> [LIST OF TASKS]
**a)** According to the passage on San Francisco police disciplinary hearings, what full-time job did Campos hold while serving on the commission?
**b)** Proceed with the passage on San Francisco police disciplinary hearings, writing on from its final sentence.

> [TEXT FOR ANALYSIS]
Last year ["SFPD's Shadow Disciplinary System Wastes Taxpayer Money," Column, 6/17/09], I wrote about how delayed hearings had created a situation where officers earning annual salaries of more than $100,000 were relegated to "non–public contact positions" as they waited months or even years for their hearing dates, whiling away hours in the police file room, wasting taxpayer money, and becoming embittered, cynical employees convinced the police department's discipline system was arbitrary and unfair.

"What happens is, it becomes difficult to find the time for all the parties and all of the counsel involved," Campos said. "It becomes more difficult, because ... unless being a commissioner is a full-time job, finding time to schedule hearings is going to be difficult."

It's not just hearings that eat up time. "There have to be pre-hearing conferences, mandatory settlement conferences to settle the cases, meeting[s] with attorneys representing the city," Sparks said. "There are meetings with attorneys from both sides to talk about settlement options, about the possibility of a negotiated settlement, there are more meetings, and then finally there's the final hearing."

Campos, by way of example, was assigned more than a dozen disciplinary cases during his two years on the commission, yet he never individually presided over a single hearing. At the time, he had a full-time job as general counsel to the San Francisco Unified School District, and was also an elected member of the San Francisco Democratic Party Central Committee. "The two times that hearings were scheduled to take place," Campos said, "the cases settled beforehand."

When I began researching the police commission's performance, I imagined I'd be able to obtain a list of case numbers that had been assigned to individual commissioners, match that against a list of resolved cases, and get a sense of which commissioners were actually performing their assigned duties. However, the commission's secretary told me there is no centralized record. And why should there be?

"You're talking about a pretty much volunteer position," said Sparks, in reference to commissioners' $100-per-month stipend. "You don't get paid enough to pay for your parking."

> [Stored items]

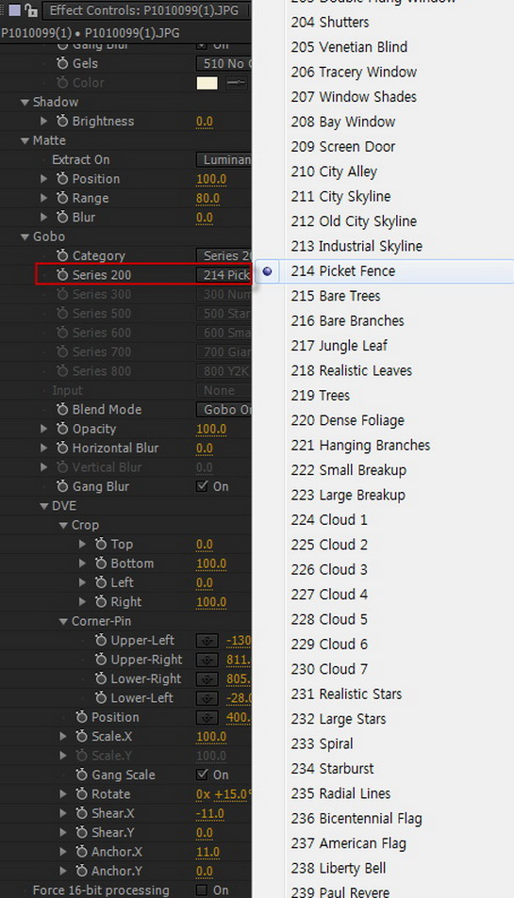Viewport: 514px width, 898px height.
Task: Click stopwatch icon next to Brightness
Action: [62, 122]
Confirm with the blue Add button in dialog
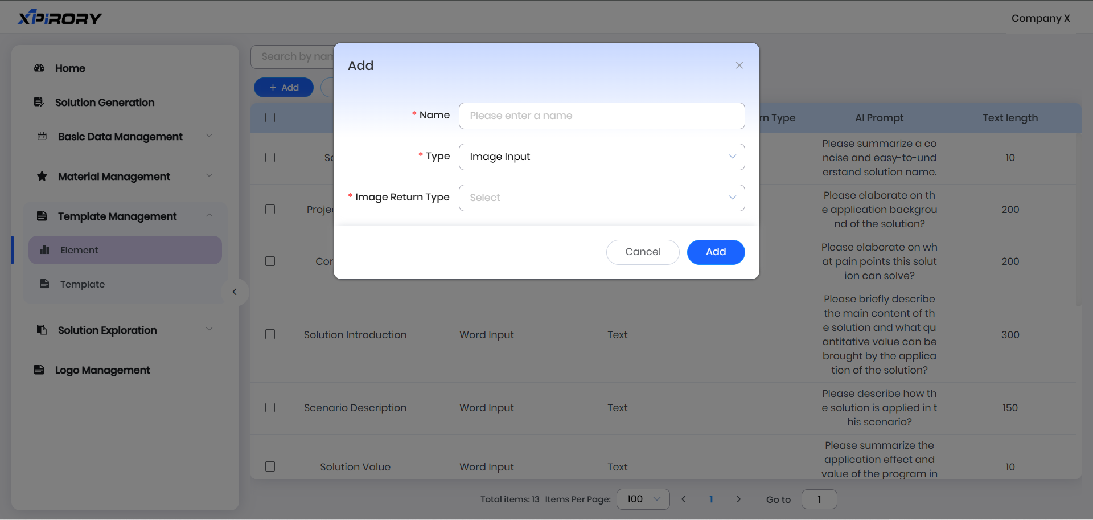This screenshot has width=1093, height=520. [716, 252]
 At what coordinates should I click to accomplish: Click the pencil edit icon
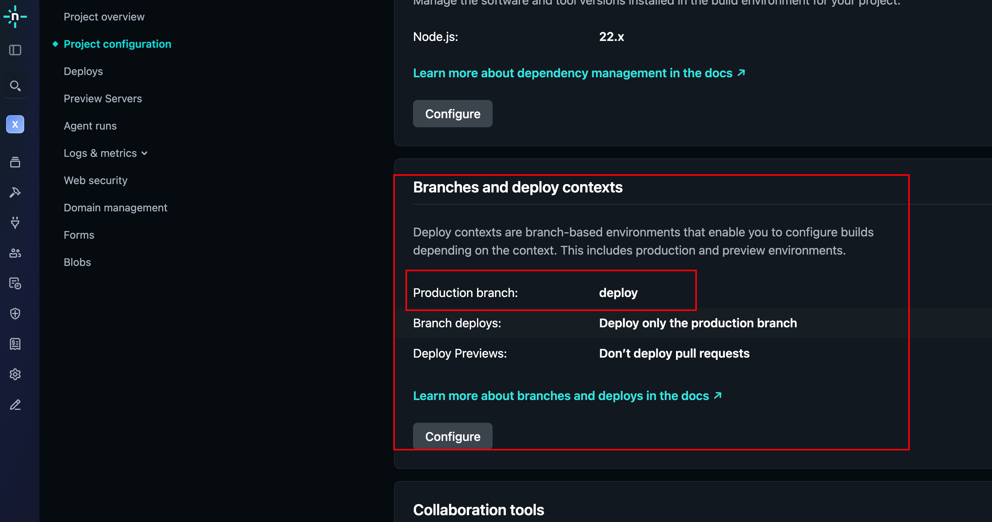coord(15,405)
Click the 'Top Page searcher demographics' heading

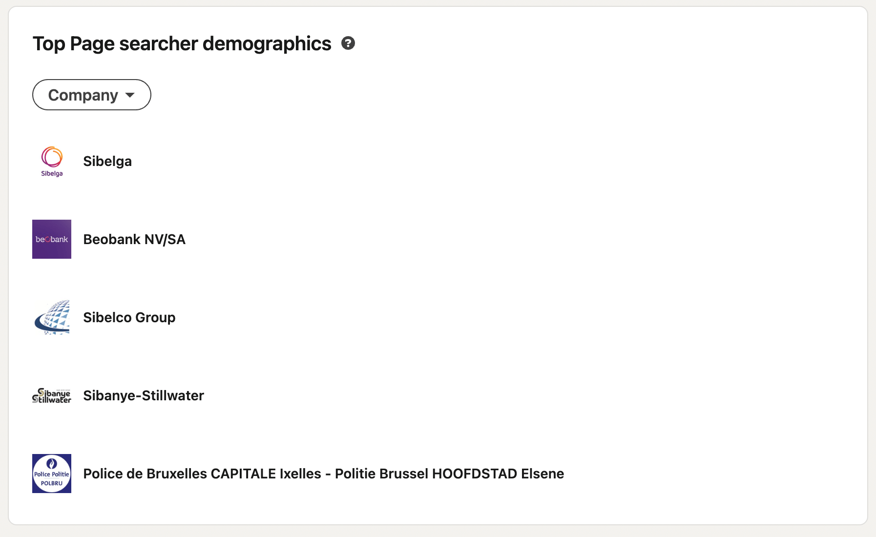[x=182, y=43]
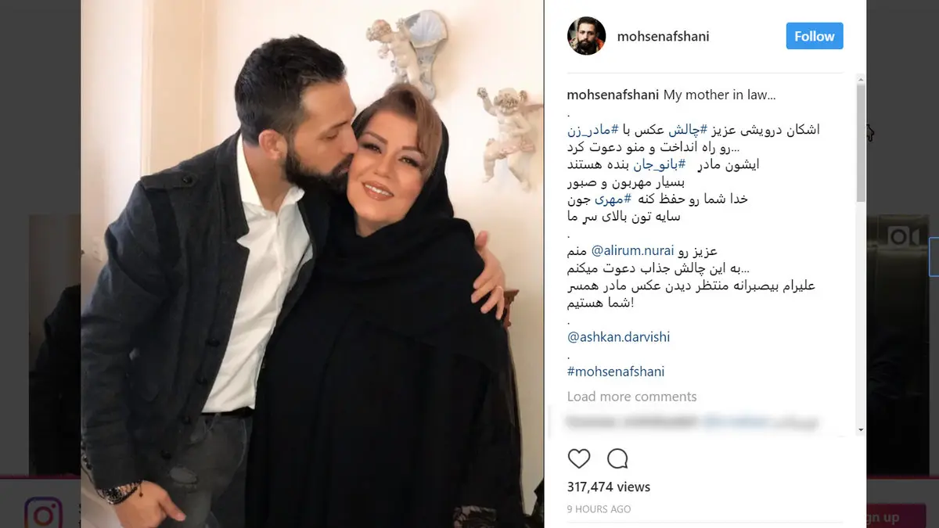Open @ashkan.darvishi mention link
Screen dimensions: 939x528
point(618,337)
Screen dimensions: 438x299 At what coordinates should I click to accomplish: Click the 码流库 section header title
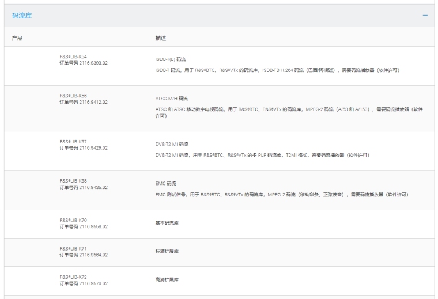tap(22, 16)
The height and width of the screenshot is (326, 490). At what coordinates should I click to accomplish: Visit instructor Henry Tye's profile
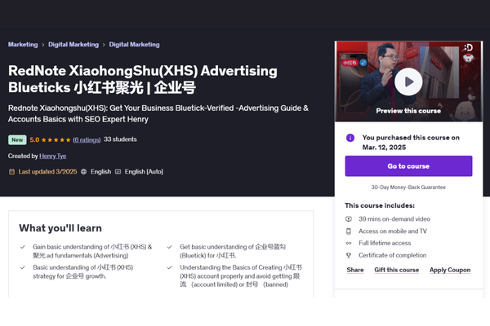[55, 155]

==

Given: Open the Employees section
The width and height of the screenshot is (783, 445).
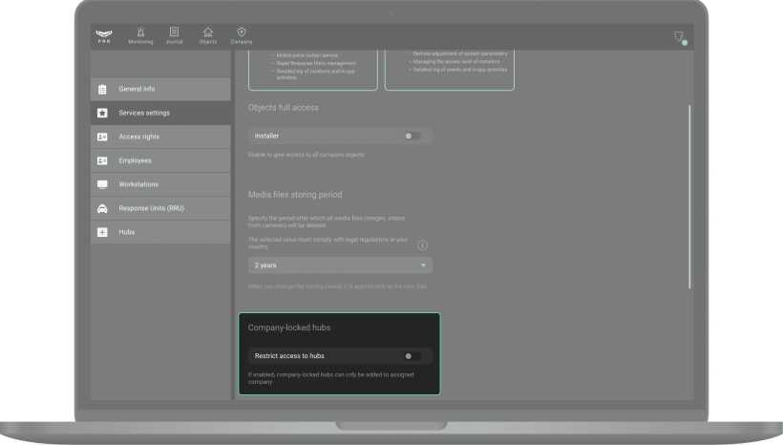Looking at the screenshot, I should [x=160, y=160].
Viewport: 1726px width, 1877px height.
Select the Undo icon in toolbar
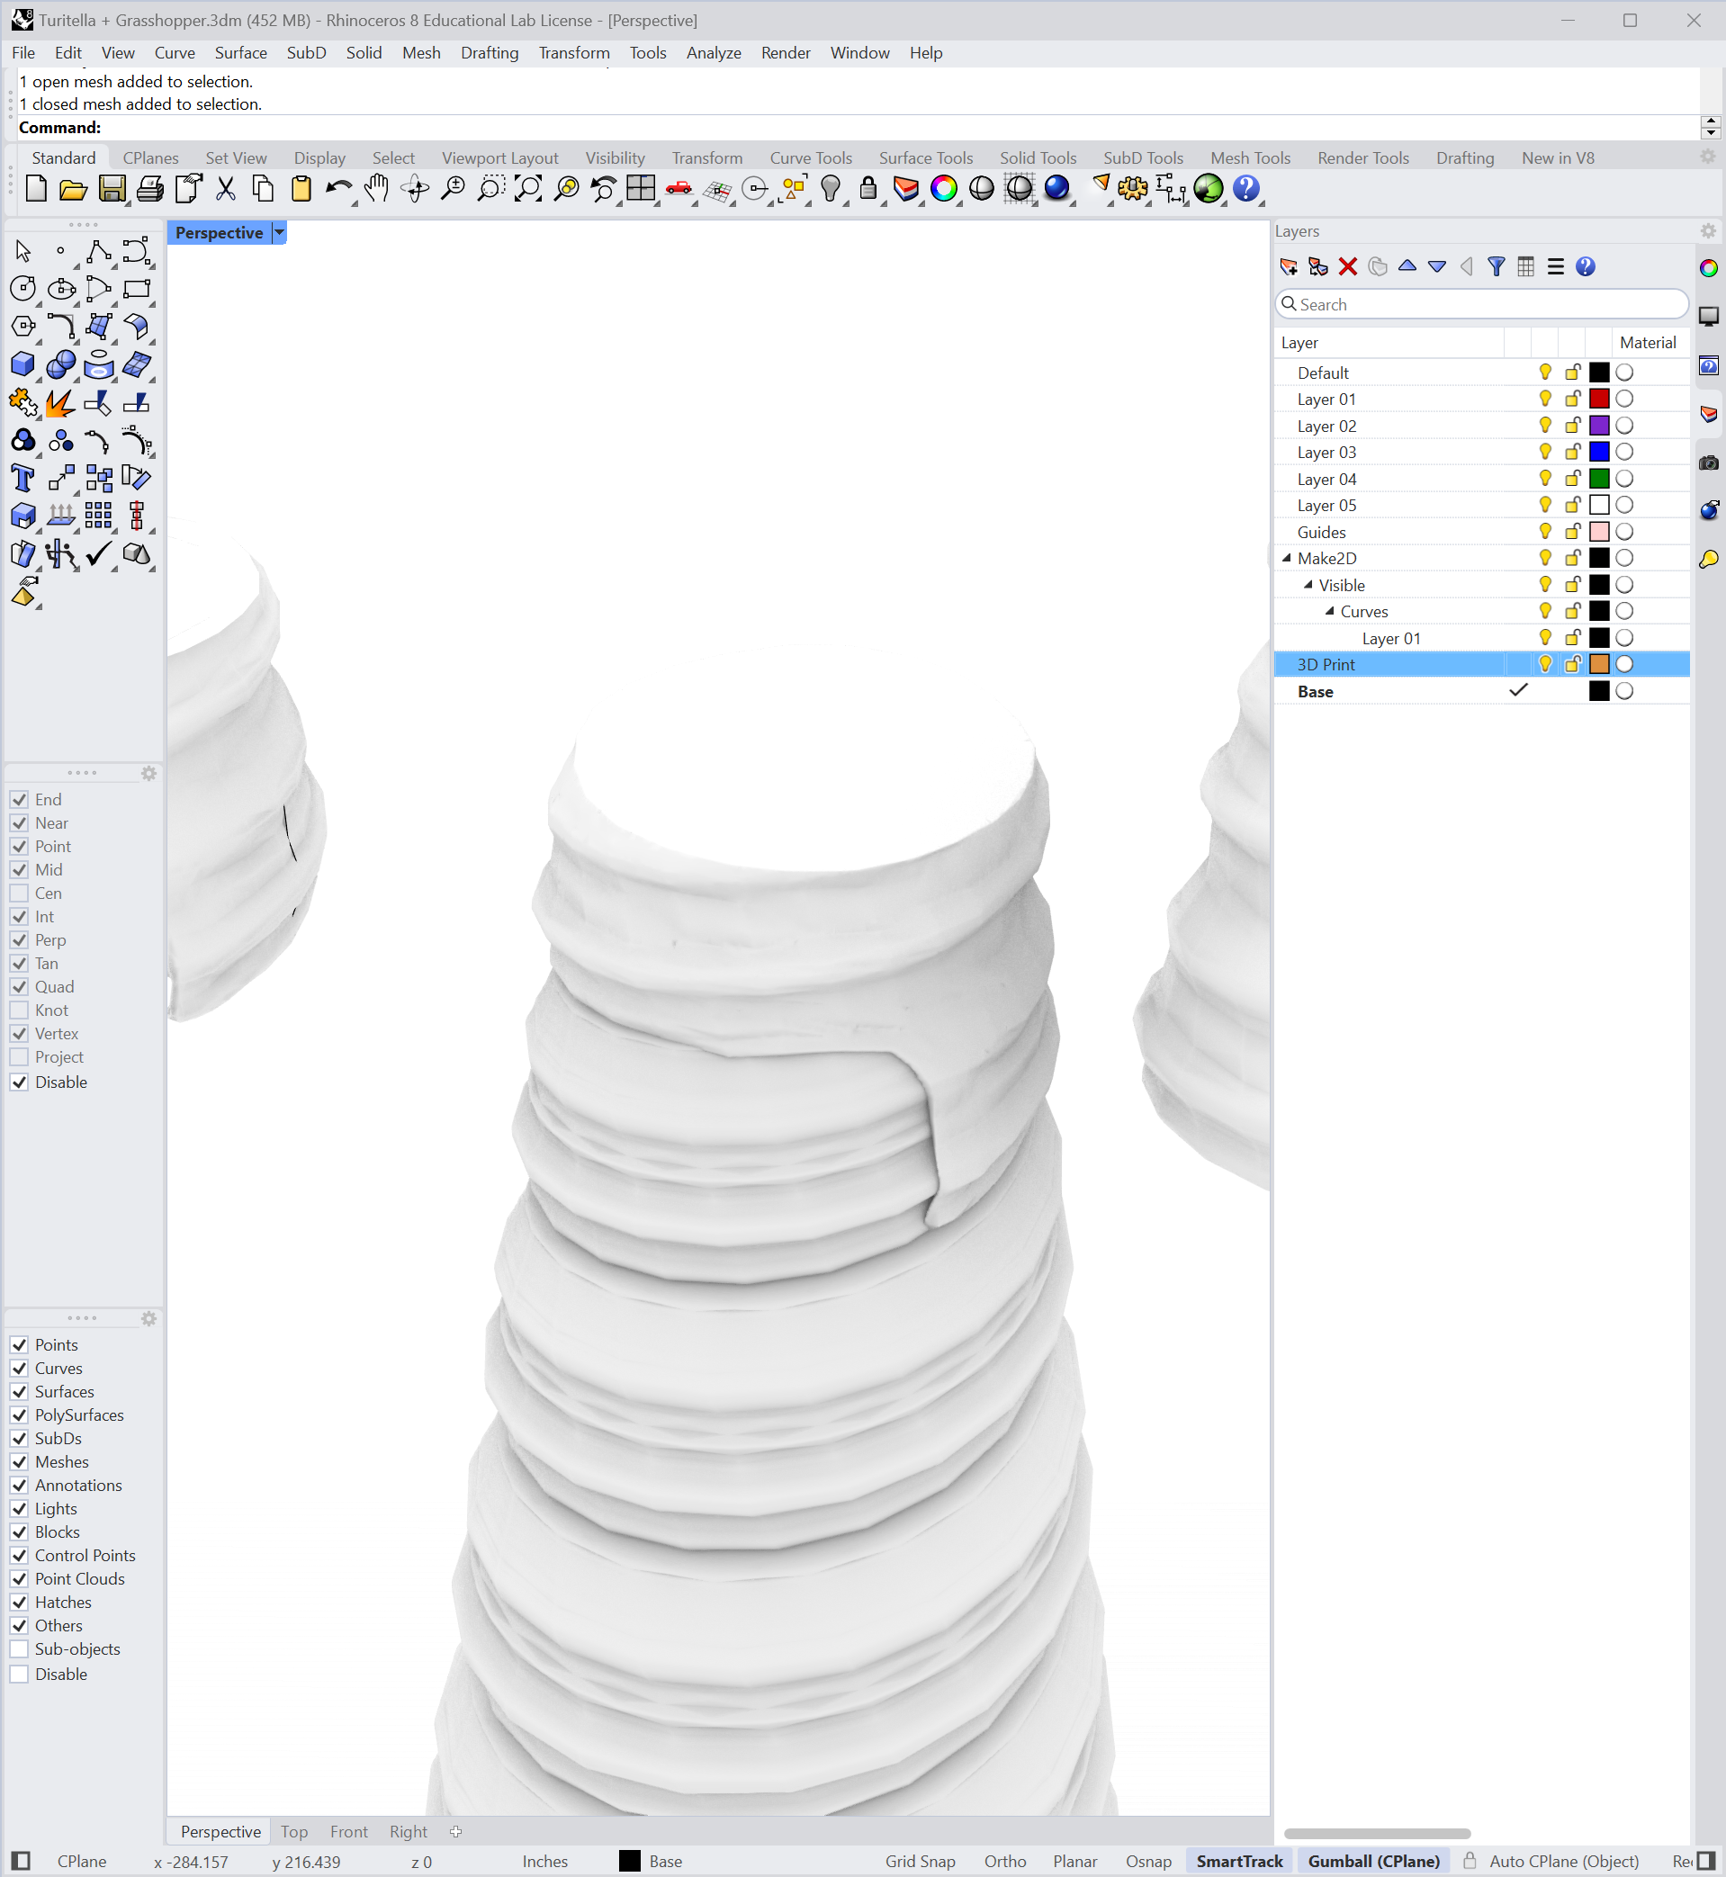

==

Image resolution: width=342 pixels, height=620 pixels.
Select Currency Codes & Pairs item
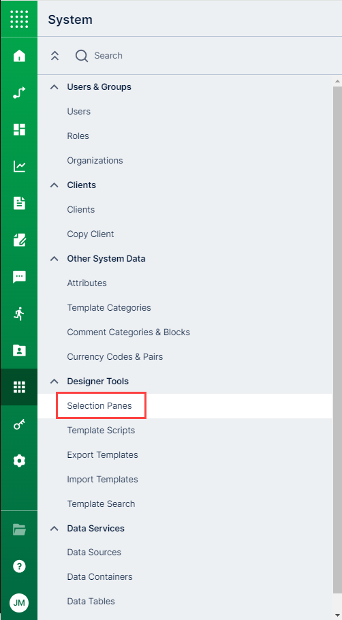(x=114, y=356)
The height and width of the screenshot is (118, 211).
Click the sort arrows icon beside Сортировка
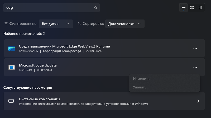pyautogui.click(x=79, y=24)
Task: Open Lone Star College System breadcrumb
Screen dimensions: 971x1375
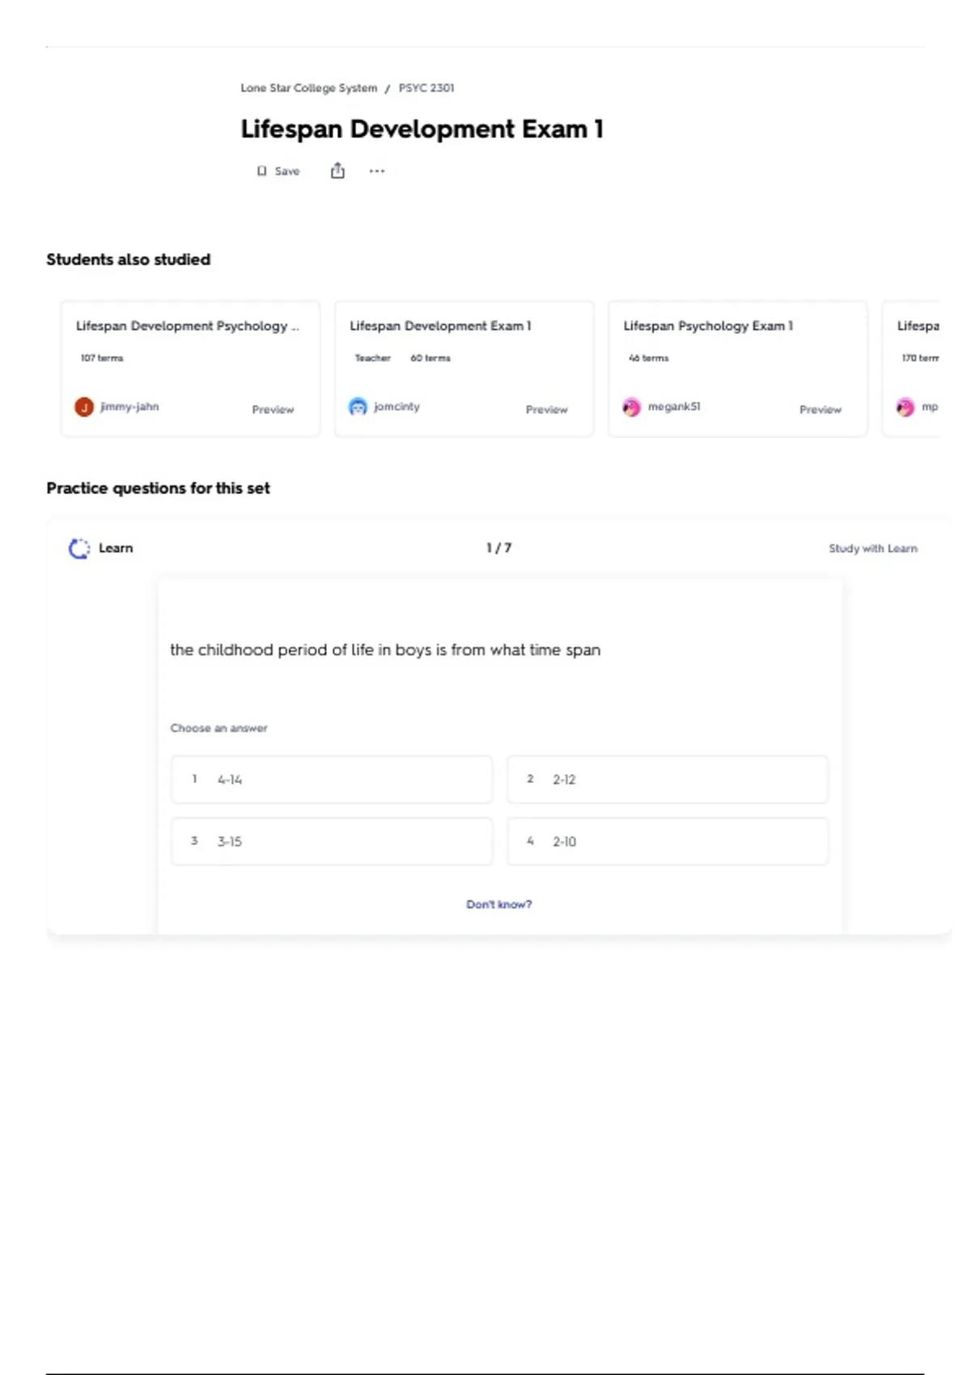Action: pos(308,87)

> [ANSWERS BY TASK]
**a)** He was general counsel to the San Francisco Unified School District.

**b)**
But police commission jobs weren't always considered part-time. At the start of the 20th century, commissioners earned the same $100 per month, while the chief of police earned $300 per month. Today, Gascón earns $292,000 per year; if commissioners had received similar raises, they'd be making nearly $100,000 per year, sufficient to entice candidates willing to devote workdays to the job.

But somewhere along the line, the position went from being considered a real job to a volunteer public service position.

More recently, the police commission has become politically sexy — to its further detriment.

In 2003, it was caught in the middle of a battle between the leftist majority on the Board of Supervisors and then-Mayor Willie Brown. Proposition H declared that the supervisors would now select three of the commission's seven members — and the mayor's remaining picks had to be confirmed by the board.

That achieved the desired result of making the commission more sensitive to public opinion. But the fact that its televised meetings were now more contentious and interesting meant some members became more politically prominent. Some, such as Campos, Sparks, and Marshall, had star power before they were appointed. And they have held demanding day jobs.

That's too bad. For all the talk of possible police commission reforms, nobody seems to be mentioning an obvious one: Hold commissioners to the same standards they hold officers. Pay them a decent salary, adjusted for inflation. Track their performance. If they don't complete the job they signed up for, they should be replaced by people who will.

And if those replacements happen to be retired judges or other dull San Franciscans with no potential for the political major leagues, so much the better.